В работах Якерсона, и графических, и картинах маслом, вообще непривычно много внимания уделено Иуде Искариоту. Он рассматривается не как фигура с уже намертво приклеенным к ней ярлыком, окончательным, бесповоротным и не подлежащим обсуждению. Такой он или этакий, быть может, действительно ужасный и преступный, но откуда же он такой взялся? И что сделало его тем, кем он стал и остался в истории христианской религии и культуры? Есть в этом мире кто-то, кто несет хоть какую-то часть вины за погубленную, проклятую, но оттого не менее несчастную душу? Не родился же он с единственной заведомой целью и намерением (потому что иначе чьими были эта цель и намерения?) сначала обзавестись Учителем, а затем обманным поцелуем предать его, передав в руки стражников и тогдашнего правосудия, заранее зная и понимая, что не прокуратор, а именно еврейский первосвященник настоит на убиении Иисуса путем распятия. А когда цель его, Иуды, жизни будет достигнута, и задача выполнена, то сам он естественным образом самоистребится.

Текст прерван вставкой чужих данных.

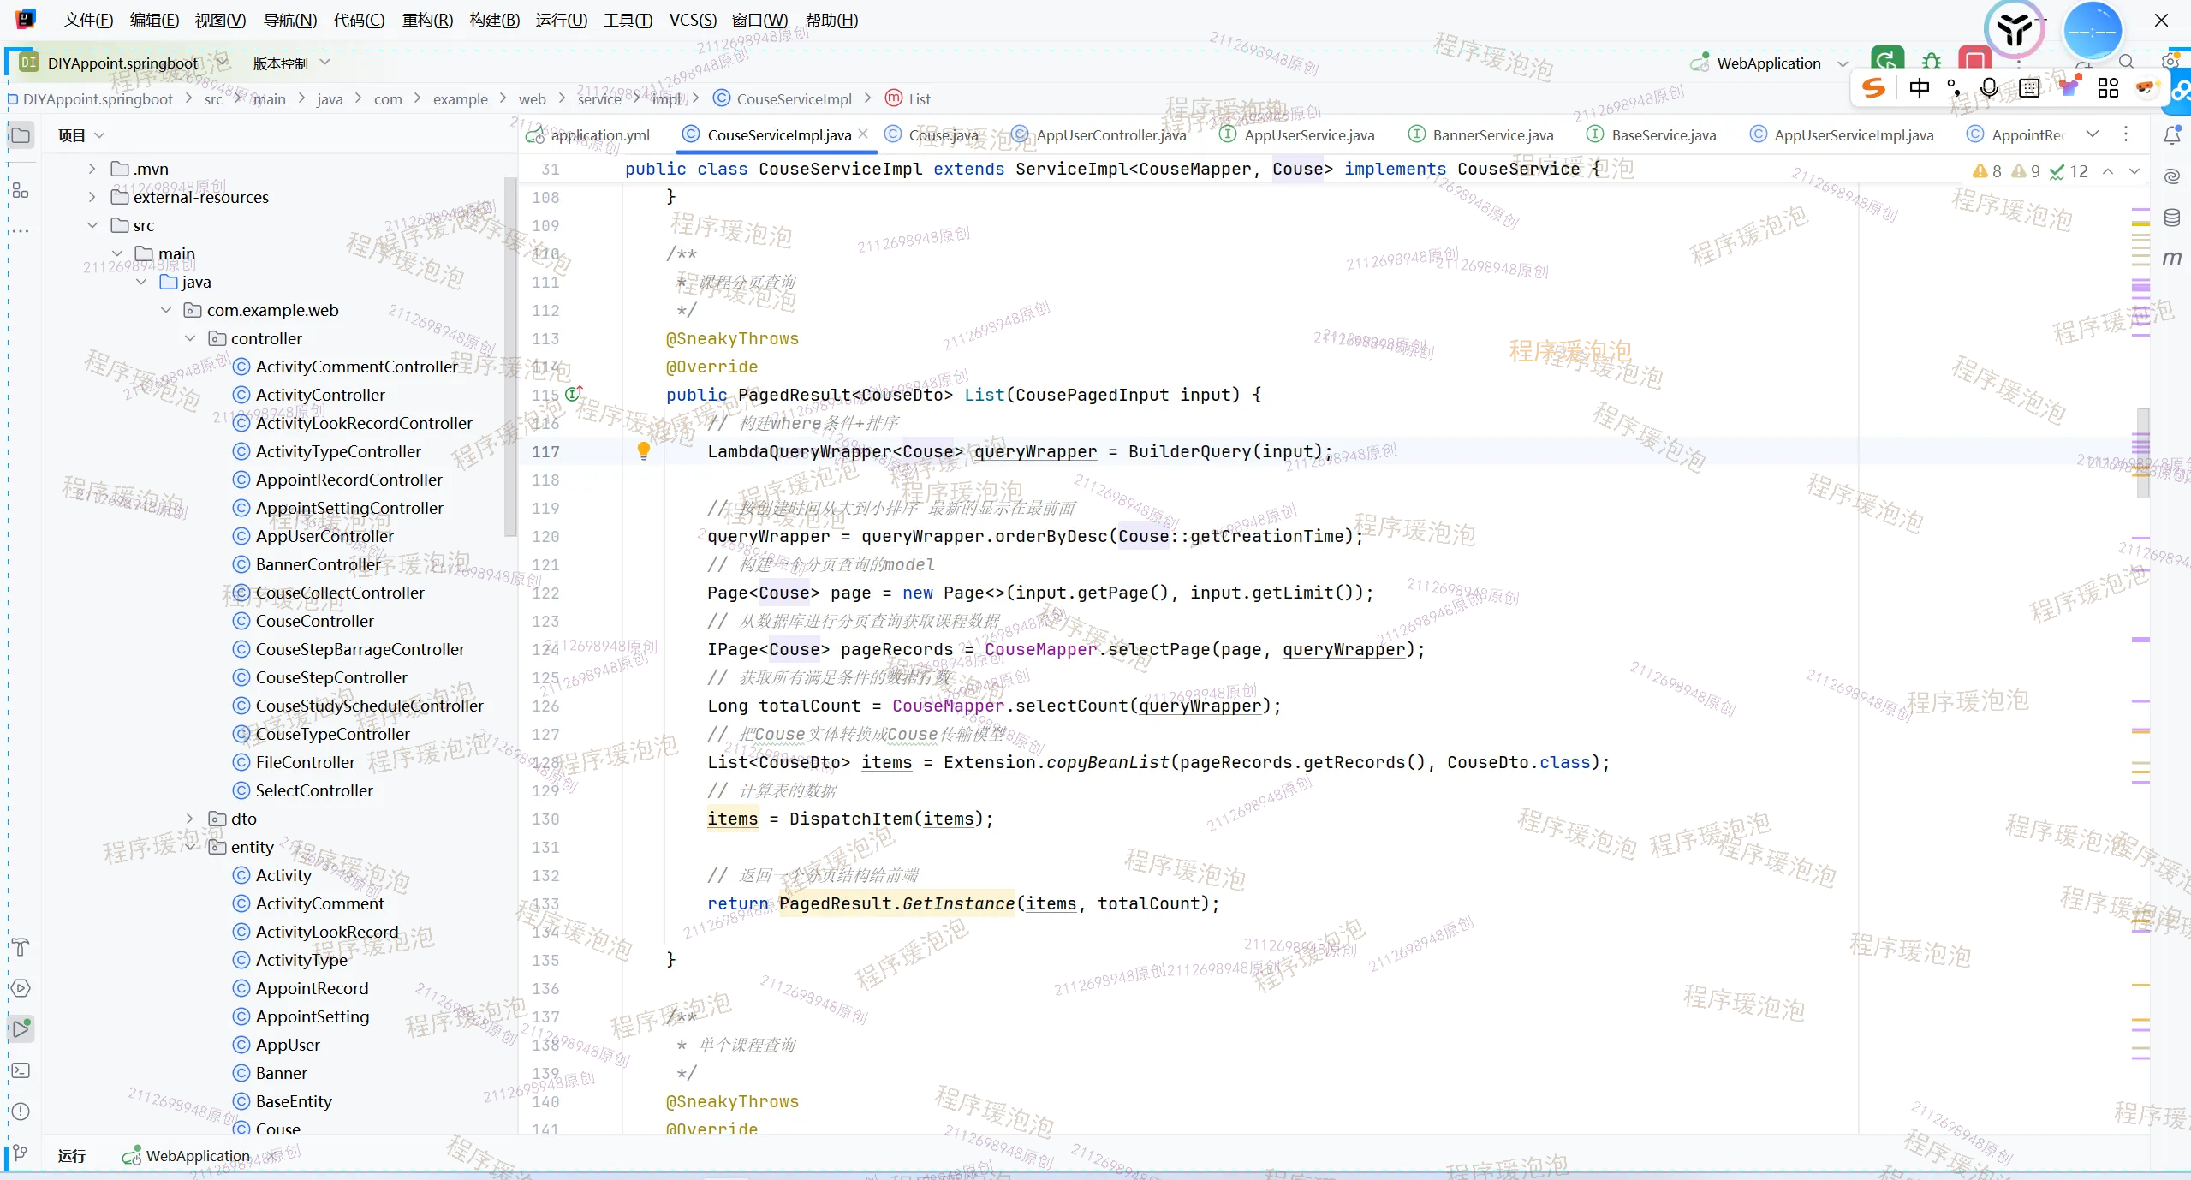This screenshot has width=2191, height=1180.
Task: Open the Database tool window
Action: coord(2172,218)
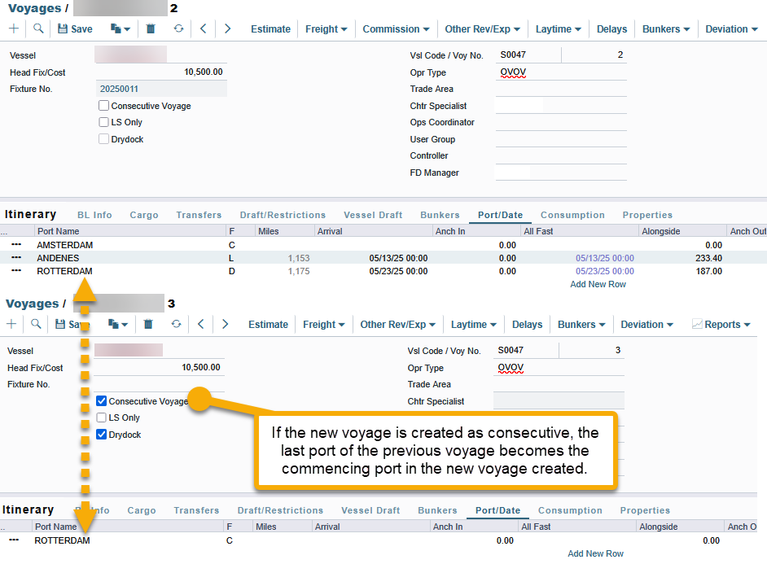Switch to Cargo tab in Voyage 2 itinerary
Screen dimensions: 767x564
[x=144, y=215]
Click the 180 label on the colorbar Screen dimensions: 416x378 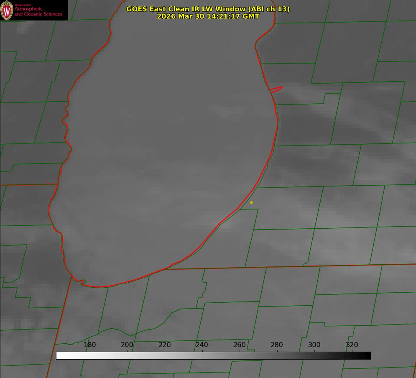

Понимая, что любое сказание Библии имеет самое высокое культурно-нравственное значение во все последующие ее написанию века (вернее, ее канонизации в современном виде) вплоть до нашего времени, а вопросы о пропащих душах вообще вневременные и совершенно современные, Якерсон как бы отыгрывает историю жизни Иуды назад, представив возможную (одну из возможных) версию рождения, детства и отрочества этого зловещего персонажа до встречи с Иисусом и рокового поцелуя. Так что и в наихудшем варианте, то есть с пропащей душой Иуды, допустив возможность ненужности и безнадежности начала жизни, легко допустить вероятность и естественность соответственного ее продолжения.